Jared and Amber Phifer talk about their new interior design show
How has the popularity of home improvement shows and social media changed your work?
Amber: This is a really probing question. As a designer, I notice a big influence on the narrative that is written in home improvement shows in general. This DIY, save cost, do it yourself, participatory idea that I think people have in building their homes, which seems beneficial, in some ways. But I think when it comes to design, especially in the complexity of a new home and all the rooms and rooms associated with it, I think one of the most difficult contributing factors is when clients claim in actually be the designer and they really complicate the process. It’s a challenge that I see that I attribute to the narrative that television gives to design and build.

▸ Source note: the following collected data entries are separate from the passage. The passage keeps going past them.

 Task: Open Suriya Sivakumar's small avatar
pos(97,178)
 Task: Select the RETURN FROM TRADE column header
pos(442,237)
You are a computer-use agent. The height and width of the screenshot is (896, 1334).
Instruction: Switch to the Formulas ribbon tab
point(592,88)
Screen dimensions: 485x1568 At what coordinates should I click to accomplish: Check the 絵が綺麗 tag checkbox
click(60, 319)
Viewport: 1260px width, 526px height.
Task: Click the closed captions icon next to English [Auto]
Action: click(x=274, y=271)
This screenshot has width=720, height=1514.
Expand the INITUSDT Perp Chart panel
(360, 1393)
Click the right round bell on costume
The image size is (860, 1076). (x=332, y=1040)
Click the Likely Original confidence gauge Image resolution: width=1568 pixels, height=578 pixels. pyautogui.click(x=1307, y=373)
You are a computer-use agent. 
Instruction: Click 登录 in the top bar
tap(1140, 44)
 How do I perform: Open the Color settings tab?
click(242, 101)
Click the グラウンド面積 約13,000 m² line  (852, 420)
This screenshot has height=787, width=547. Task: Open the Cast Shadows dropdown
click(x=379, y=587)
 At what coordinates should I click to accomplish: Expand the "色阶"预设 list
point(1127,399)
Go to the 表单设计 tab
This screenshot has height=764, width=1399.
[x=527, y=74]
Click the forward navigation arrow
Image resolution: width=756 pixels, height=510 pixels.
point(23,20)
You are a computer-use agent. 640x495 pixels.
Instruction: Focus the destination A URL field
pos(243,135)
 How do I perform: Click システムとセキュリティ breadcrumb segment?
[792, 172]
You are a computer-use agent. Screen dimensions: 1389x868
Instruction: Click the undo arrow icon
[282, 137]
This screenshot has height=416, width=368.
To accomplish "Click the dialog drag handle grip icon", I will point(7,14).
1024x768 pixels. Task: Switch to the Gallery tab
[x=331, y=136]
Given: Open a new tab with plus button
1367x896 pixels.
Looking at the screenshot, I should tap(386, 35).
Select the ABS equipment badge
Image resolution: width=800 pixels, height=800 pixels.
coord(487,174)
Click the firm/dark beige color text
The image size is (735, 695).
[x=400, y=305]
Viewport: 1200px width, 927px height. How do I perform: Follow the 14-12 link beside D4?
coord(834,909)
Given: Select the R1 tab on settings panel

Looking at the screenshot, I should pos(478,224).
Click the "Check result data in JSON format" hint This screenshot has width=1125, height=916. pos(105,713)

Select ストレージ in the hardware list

Jared: It also speaks to people. I mean, everyone needs a home. I think it really speaks to people who are like, “Maybe I could do that.” Watching someone else do something is inspiring. And so I think that’s probably why there are a lot of shows like that. And that’s probably why there aren’t any do-it-yourself medical shows.
amber: Do-it-yourself surgery.
Jared: Yeah, DIY surgery, let’s go. Oh man. I think everyone is creative at heart. They want to be creative in something, so doing something with their hands, building something, or coming up with an idea and drawing it really speaks to everyone.
Amber: Yeah. I think that’s probably what people are drawn to at home building shows or design shows. It’s inspiring, especially when it comes to the home. I think people really connect with that because everyone wants a home that they can feel comfortable in and inspired by.
What do you want people to take away from this show? Do you want to change the narrative for the next generation of designers, builders and owners?
Jared: We need the next generation to actually care about making the trades. I think there’s going to be a huge loss of workers in the trades. It has gone down because you can make more money in just about any other industry. It’s really difficult, but it’s a lot of fun. It is rewarding. And you sleep very well at night.
amber: Because you are so exhausted.
Jared: I would just say to the next generation, it’s fun. It’s worth it. Being part of something where you actually care about what you do means more in the long run than just chasing money.
amber: There is a certain satisfaction in building houses that I suppose people who have never tried would not experience, this sense of accomplishment. But I would like people who are maybe interested in designing and building homes to know that there is joy and satisfaction in achieving a goal with a whole bunch of people involved. [After] whatever it takes to figure it all out, take a step back and say at the end, “Wow, that took a lot of effort. And it didn’t exist before, and now it’s here, and now it’s is someone’s home for the next 100 years.” I think you leave behind a legacy, and it’s not just, “Let’s do it, do it, and move on.” You are actually leaving some of your creativity behind.